Task input

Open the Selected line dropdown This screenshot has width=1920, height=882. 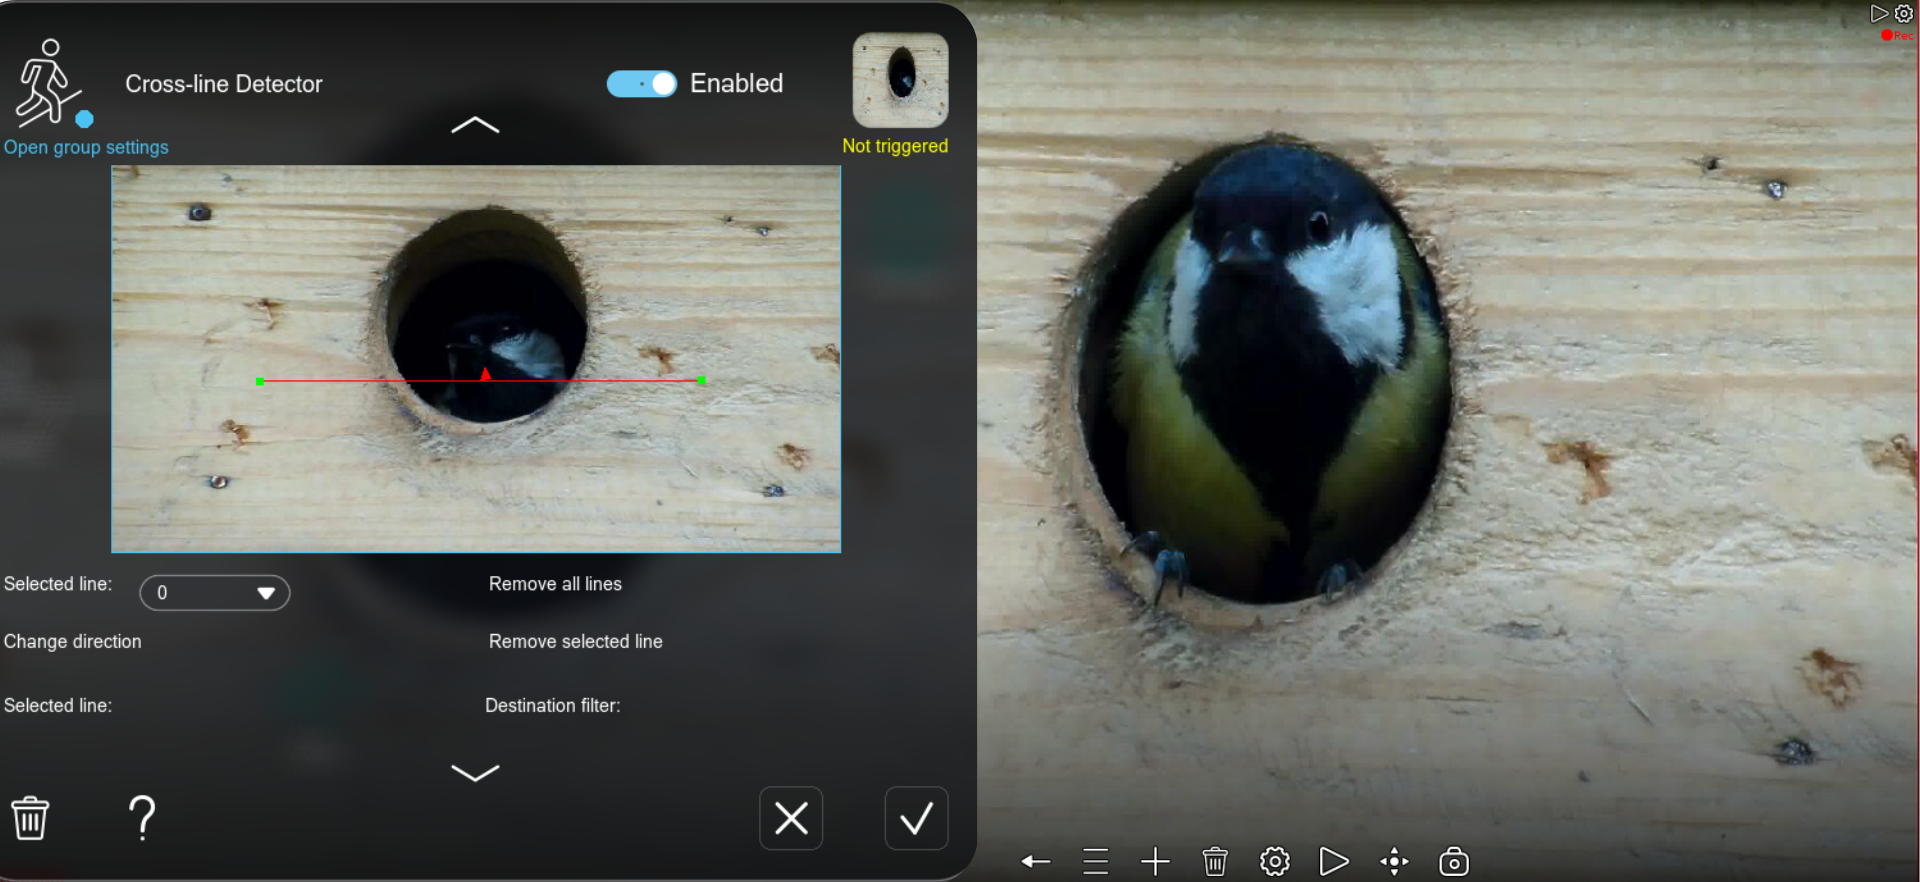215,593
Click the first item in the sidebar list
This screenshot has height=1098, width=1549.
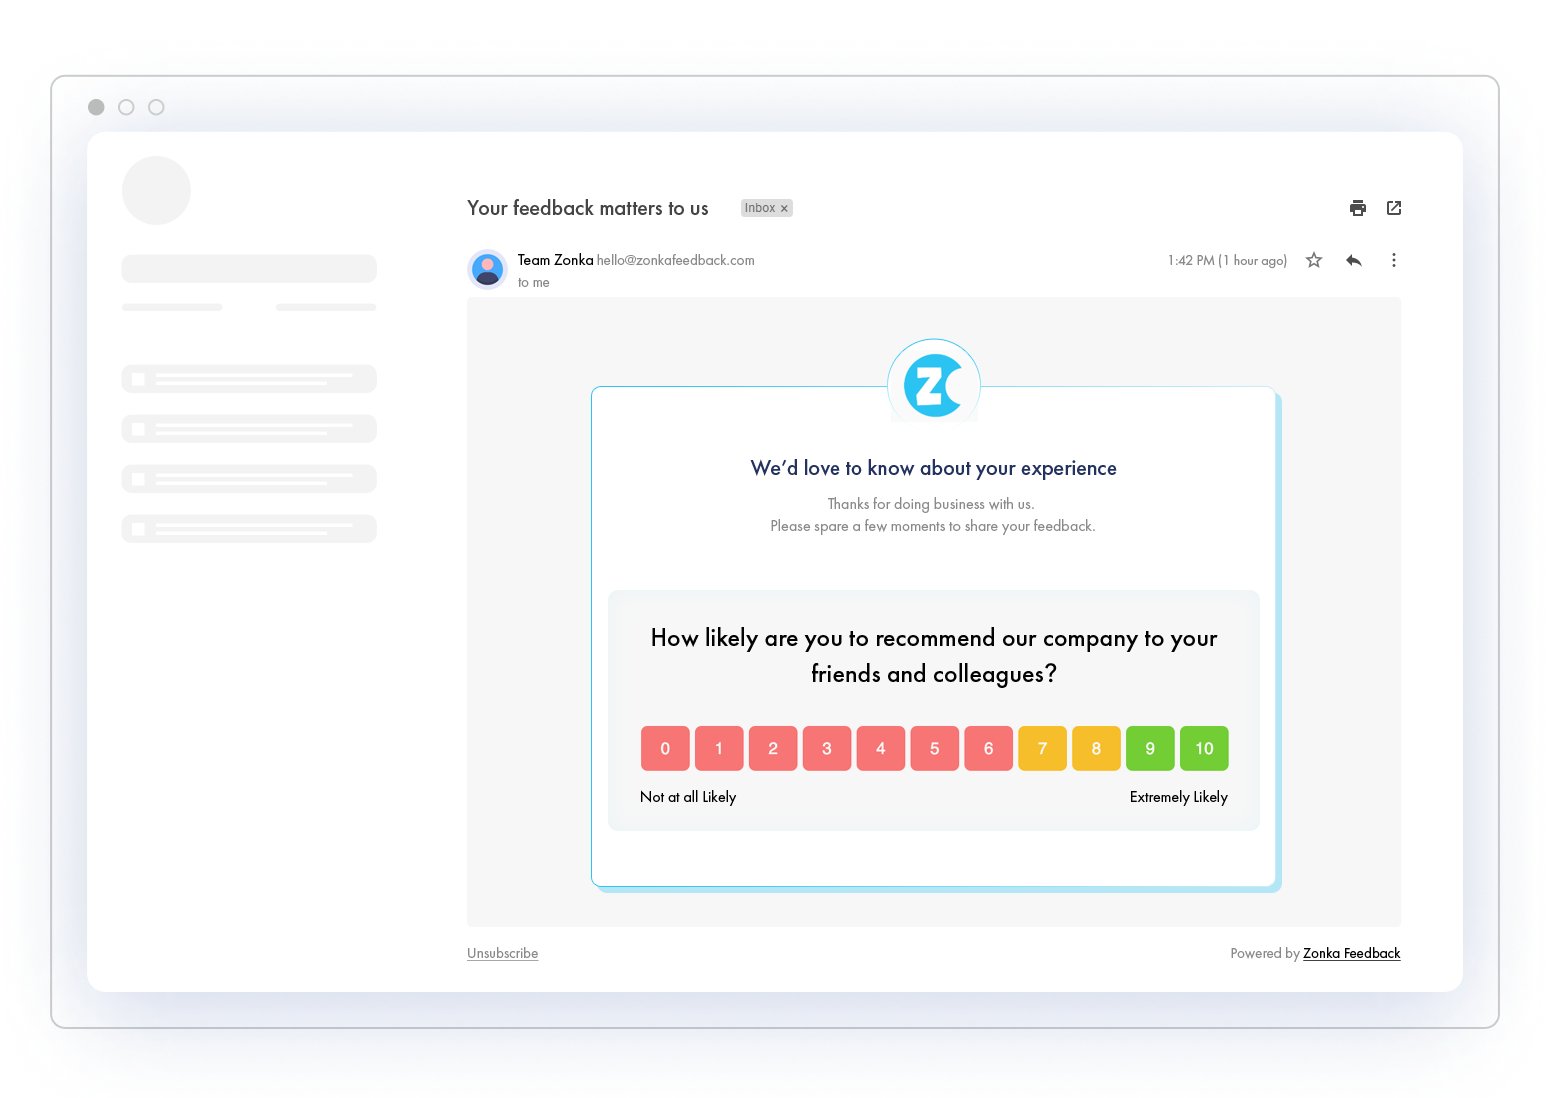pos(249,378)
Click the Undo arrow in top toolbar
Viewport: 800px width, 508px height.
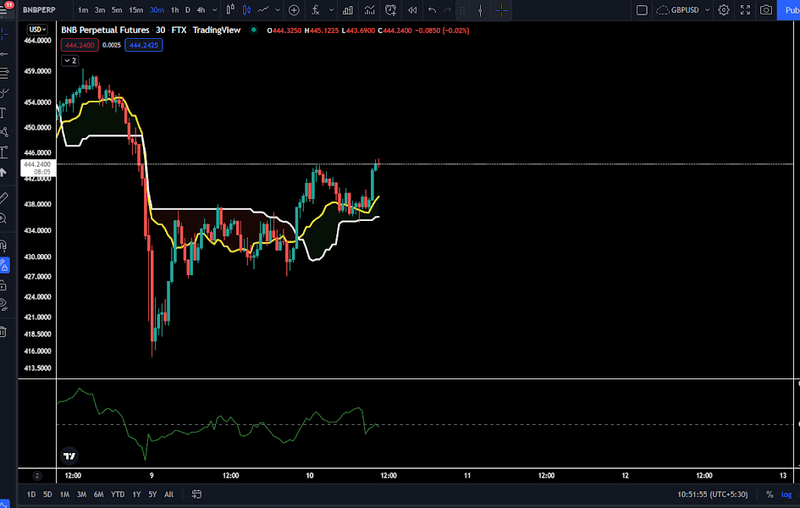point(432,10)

Your assignment
Your answer must be the lines from the one containing "Click the first item in the sidebar list" through the last line of the records, copied exactly, with no pictures.

Output for this exercise
Click the first item in the sidebar list
This screenshot has height=1098, width=1549.
pos(249,378)
Click the Undo arrow in top toolbar
Viewport: 800px width, 508px height.
point(432,10)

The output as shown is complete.